In one of DC’s HQ2 videos, a robot brings Mayor Muriel Bowser a print Washington Post with a headline about Amazon’s search for a new headquarters. “Jeff owns a house here already,” the mayor muses about the Post‘s owner and Amazon’s boss, and she notes the nice symmetry that Amazon would achieve with a Washington-Washington pairing. Then she asks her Amazon Echo: “Where is the most interesting company in the world going to locate?” “Obviously, Washington, DC,” Alexa replies.
That purpose-built tag was obviously unsuccessful–while Amazon did agree that this region was the right spot for HQ2, Arlington won the biggest prize. And yet DC has decided to revive #ObviouslyDC as a new economic-development website, which will be a sort of one-stop shop for companies interested in opening in the District, no matter how many employees they plan to bring. (It hosts DC’s Amazon bid as a case study.) Still, “#ObviouslyDC” didn’t work the first time. Why not let it recede into the same dark closet where we stash our failed Olympics bid?
“We felt like there was a lot of value there,” says Karima Woods, the director of business development and strategy for the Office of the Deputy Mayor for Planning and Economic Development. #ObviouslyDC had already collected a lot of information about what would make DC attractive to Amazon, so why not expand on that idea? Woods cites tech, healthcare, smart cities companies, education, and cybersecurity firms as just a few of the sectors the District hopes to attract.
Woods may be on to something with the long-tail value of #ObviouslyDC. Last year when I interviewed Justin Wilson, who’s now Alexandria’s mayor, about the value of Amazon’s HQ2 to cities that didn’t land the big fish, he said that the company’s RFP was like a blueprint for what cities should do to attract growth now. A lot of employers, like Amazon, want to see great transit, well-educated workers, bike and pedestrian infrastructure, among other amenities. (Alexandria came out of the bid with Virginia Tech’s new innovation campus, and is likely to see spillover from any economic effects on Crystal City, which is just across Four Mile Run from its Potomac Yard neighborhood.)

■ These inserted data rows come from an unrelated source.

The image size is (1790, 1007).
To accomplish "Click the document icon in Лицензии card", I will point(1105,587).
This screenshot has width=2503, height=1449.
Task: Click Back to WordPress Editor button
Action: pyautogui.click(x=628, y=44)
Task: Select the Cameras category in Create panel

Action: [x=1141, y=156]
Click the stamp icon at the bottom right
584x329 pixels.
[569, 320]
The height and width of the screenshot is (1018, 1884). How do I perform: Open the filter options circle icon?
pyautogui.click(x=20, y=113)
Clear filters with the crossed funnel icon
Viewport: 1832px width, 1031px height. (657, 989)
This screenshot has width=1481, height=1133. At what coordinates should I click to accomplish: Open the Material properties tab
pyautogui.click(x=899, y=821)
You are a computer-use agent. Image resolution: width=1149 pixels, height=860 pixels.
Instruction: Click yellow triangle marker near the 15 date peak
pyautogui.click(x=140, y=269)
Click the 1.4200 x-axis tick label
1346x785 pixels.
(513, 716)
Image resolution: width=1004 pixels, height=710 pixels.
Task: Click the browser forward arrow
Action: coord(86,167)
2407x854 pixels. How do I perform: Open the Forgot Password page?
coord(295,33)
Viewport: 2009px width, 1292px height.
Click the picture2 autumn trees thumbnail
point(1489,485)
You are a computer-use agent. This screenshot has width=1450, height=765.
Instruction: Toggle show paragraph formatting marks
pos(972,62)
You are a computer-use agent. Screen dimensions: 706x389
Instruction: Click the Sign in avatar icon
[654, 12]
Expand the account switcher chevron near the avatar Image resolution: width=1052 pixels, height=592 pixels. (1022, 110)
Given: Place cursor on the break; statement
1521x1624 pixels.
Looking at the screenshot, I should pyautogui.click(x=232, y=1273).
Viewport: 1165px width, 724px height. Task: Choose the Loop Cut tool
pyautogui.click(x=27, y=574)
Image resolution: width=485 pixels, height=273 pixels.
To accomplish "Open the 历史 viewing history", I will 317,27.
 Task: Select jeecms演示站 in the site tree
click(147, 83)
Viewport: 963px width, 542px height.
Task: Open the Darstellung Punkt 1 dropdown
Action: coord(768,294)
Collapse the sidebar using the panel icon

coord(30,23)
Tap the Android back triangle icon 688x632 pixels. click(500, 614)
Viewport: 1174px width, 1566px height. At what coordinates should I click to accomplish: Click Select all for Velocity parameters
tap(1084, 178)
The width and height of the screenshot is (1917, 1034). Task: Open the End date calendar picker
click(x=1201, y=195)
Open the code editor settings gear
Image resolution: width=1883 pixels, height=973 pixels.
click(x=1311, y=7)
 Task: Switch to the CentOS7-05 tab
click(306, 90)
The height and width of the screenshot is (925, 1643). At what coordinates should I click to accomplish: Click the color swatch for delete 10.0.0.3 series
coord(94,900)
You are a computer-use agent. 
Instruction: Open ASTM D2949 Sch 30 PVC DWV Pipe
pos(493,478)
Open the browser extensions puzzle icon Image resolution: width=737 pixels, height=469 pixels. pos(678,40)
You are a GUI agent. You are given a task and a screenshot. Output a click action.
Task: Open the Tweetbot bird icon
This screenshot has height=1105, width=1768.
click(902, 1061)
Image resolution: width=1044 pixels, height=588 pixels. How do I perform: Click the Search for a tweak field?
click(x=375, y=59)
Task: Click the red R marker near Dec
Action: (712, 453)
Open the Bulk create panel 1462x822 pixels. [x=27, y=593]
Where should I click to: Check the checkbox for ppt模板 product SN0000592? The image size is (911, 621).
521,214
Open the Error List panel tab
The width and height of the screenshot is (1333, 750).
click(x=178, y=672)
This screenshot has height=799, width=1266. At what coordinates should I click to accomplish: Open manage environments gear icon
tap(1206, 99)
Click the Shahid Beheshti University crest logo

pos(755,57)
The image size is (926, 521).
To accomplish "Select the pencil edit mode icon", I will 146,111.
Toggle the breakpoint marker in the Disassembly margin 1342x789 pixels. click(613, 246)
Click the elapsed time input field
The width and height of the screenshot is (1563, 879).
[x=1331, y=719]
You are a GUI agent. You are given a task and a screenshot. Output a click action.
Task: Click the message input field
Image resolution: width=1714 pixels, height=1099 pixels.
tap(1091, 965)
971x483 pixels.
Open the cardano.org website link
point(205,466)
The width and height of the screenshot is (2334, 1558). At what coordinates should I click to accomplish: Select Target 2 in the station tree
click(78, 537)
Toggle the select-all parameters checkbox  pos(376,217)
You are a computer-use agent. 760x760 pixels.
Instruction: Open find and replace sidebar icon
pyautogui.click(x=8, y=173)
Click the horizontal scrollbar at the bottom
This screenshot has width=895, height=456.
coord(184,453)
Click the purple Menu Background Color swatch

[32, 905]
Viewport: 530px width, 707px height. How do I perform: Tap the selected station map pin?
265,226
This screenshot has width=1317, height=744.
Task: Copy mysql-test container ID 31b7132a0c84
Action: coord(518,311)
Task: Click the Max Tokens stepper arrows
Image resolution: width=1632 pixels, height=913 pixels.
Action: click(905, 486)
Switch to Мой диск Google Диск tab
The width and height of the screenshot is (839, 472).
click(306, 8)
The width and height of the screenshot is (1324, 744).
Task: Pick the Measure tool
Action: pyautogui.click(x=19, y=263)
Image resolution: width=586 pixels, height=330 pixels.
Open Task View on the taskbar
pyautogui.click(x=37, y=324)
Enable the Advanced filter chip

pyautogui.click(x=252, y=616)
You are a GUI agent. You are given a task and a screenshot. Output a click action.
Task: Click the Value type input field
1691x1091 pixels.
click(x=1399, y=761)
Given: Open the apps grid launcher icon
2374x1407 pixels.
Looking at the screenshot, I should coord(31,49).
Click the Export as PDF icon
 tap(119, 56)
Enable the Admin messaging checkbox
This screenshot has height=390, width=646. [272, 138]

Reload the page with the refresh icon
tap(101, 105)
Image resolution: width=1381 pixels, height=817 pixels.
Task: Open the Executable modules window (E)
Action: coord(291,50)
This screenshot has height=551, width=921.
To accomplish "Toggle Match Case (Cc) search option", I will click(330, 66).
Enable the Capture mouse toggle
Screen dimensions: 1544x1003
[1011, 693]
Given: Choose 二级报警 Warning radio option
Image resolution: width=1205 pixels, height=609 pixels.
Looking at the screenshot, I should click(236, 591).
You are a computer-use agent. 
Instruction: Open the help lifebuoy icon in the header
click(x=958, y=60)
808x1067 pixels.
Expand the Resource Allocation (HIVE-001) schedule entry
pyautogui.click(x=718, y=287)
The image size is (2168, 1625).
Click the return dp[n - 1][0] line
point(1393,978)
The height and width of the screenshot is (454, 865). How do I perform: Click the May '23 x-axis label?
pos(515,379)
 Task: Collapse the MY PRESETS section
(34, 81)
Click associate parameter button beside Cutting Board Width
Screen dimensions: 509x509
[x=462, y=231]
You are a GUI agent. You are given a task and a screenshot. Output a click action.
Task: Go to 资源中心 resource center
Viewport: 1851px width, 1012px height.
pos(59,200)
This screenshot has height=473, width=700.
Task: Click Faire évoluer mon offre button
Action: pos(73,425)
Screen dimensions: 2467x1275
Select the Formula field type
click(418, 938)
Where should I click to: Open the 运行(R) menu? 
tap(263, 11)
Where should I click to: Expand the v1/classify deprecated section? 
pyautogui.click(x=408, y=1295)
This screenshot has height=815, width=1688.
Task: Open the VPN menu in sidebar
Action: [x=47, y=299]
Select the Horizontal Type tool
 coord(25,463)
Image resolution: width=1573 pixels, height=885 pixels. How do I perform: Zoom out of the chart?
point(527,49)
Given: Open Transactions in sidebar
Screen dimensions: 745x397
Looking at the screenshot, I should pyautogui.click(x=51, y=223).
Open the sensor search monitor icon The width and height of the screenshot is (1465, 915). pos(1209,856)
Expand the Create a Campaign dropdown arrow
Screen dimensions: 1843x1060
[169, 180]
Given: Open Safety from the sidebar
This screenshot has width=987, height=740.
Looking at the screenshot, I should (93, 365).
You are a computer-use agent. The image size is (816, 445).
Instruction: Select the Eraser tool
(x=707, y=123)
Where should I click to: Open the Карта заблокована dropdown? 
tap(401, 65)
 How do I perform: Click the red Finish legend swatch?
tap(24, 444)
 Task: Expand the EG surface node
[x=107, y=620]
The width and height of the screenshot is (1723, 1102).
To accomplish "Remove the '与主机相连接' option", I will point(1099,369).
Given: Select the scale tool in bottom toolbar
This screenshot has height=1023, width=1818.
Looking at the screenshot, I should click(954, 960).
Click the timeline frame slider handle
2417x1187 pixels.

Woods agrees and stresses that the District isn’t looking only for a huge firm like Amazon but wants small businesses to come here as well. In fact, a local business, the marketing and design firm Brllnt, helped the city build obviouslydc.com over the past eight months. Woods says she has already had a few conversations with prospective businesses, as well as other jurisdictions, since the site had a soft launch last week.
So yeah, go ahead and make your Alexa jokes. The DMPED staff is ready for them. And Woods promises more economic development initiatives beyond the #ObviouslyDC website: “This is the start of a growing effort,” she says.